Шрифт:
Интервал:
Закладка:
– Мать, возьми меня в сыновья, а Векшу, мою избранницу, в дочки.
После таких слов обычно тишина стоит, покуда старшая мать согласие не даст, и лишь потом народ начинает гудеть, одобрительно, а то и со смешками. А тут торжественную тишину прорезал вопль неутешной Лады:
– Рутка, не давай согласия!.. Что же это – ведьмина выродка, да в честную семью!
Народ от такого крика взбурлил, всякий хотел выкрикнуть своё, и оттого никто не был услышан, и лишь голос вождя поднялся над общим гулом:
– И то дело! Девка не своя и парень безродный – нельзя их вот так в семью принимать!
Понимал Тейко Быстроногий, что не следует ему сейчас голос возвышать, но не успел сдержаться. Кровавая ярость захлестнула душу, словно полжизни назад, в тот день, когда его невеста – Уника, при всех родичах призналась, что непраздна от Таши Лучника, с которым она была из одной семьи. Но тогда весь народ всколыхнулся. Статочное ли дело – грех кровосмешения! – ведь новая Слипь родится, и не пересчитать будет тягот и грядущих бед. А сейчас всего лишь взвилась в душе вождя оскорблённая гордость. Год этот щенок, ведьмино отродье, вокруг его дочери увивался, на глазах у всех родичей вензеля писал, а теперь, когда отец прилюдно согласие дал, на попятный пошёл! Нарочно изгаляется, тварь, чтобы люди над вождём смеялись! Ну так не будет ему свадьбы ни сейчас, ни потом! Думает, если раз в омут за ножом нырнул, так на него теперь и закона нет?!
Из всей людской громады лишь одна Рута сохранила невозмутимое спокойствие, хотя и у неё в душе смятенно бились противоречивые чувства. И Ладу жаль, и с вождём свариться неохота, да и у самой дочек на выданье полный дом, а жених уплывает завидный, но что делать? Кто умеет людской гомон слушать, тот понимает, что большинство народу Ташину руку держит. Раздосадованный вождь, конечно, много чем может досадить своенравной большухе, но и того забывать не следует, что пройдёт ещё лет десять-пятнадцать – и кто тогда вождём станет? – да тот, у кого нефрит в руках запылал! Самой Руты тогда небось и в живых не будет, но думать о грядущих заботах уже сейчас нужно. Глупо было бы такого человека из своей семьи гнать, когда сам просится. А то ещё вовсе уйдёт женишок из рода к лесовикам, тогда перед самим Ларом ответ держать придётся, ведь это не абы кто, а сын великого Таши Лучника! Ладу жаль, так с ней она как-нибудь договорится, должна же понять баба, что не отвечает парень за кровавые материнские дела. Авось смягчится ради праздника – вон её Литко какую кралю оторвал – самой завидно.

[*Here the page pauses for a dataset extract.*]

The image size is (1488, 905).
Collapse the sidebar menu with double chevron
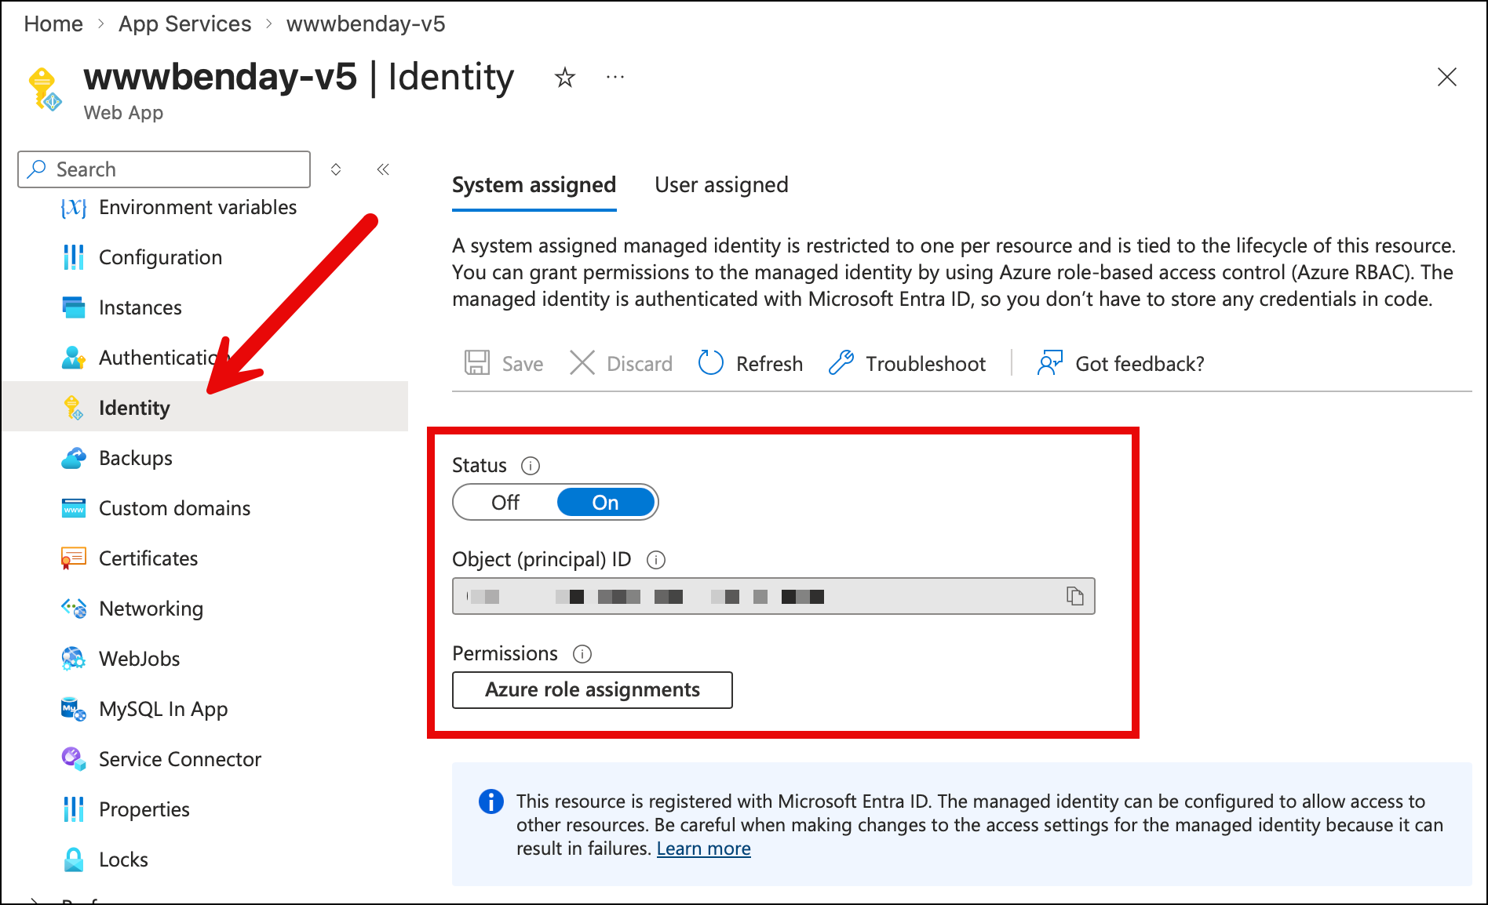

Рута вскинула руку с растопыренной ладонью, требуя тишины для речения материнской воли, и тишина мигом упала на бурлящую площадь.
– С каких это пор, – медленно заговорила Рута, глядя поверх Тейковой головы, – мужчины в семейные дела мешаться стали? Что-то не припомню я, чтобы приходилось тебе, вождь, лежать на священной шкуре в женском доме, рожая потомков детям великого зубра. Значит, не тебе и судить, кто с кем детей плодить станет и в какую семью принимать молодых.
Тейко почернел лицом, казалось, сейчас он затопает ногами, гневно захрипит что-то несообразное, но на глазах у всего племени вождь сумел сдержаться и не позорить себя окончательно. Он лишь круто развернулся и пошёл прочь с площади, хотя и не полагалось вождю уходить с праздника прежде времени.
Скверно было на душе у Тейко. Год за годом прежние вожди отнимали власть из цепких старушечьих рук, а он за одну минуту всё прогадил, прилюдно уступил бабскому приговору. Сначала смолчать не сумел, потом не нашёл, что ответить.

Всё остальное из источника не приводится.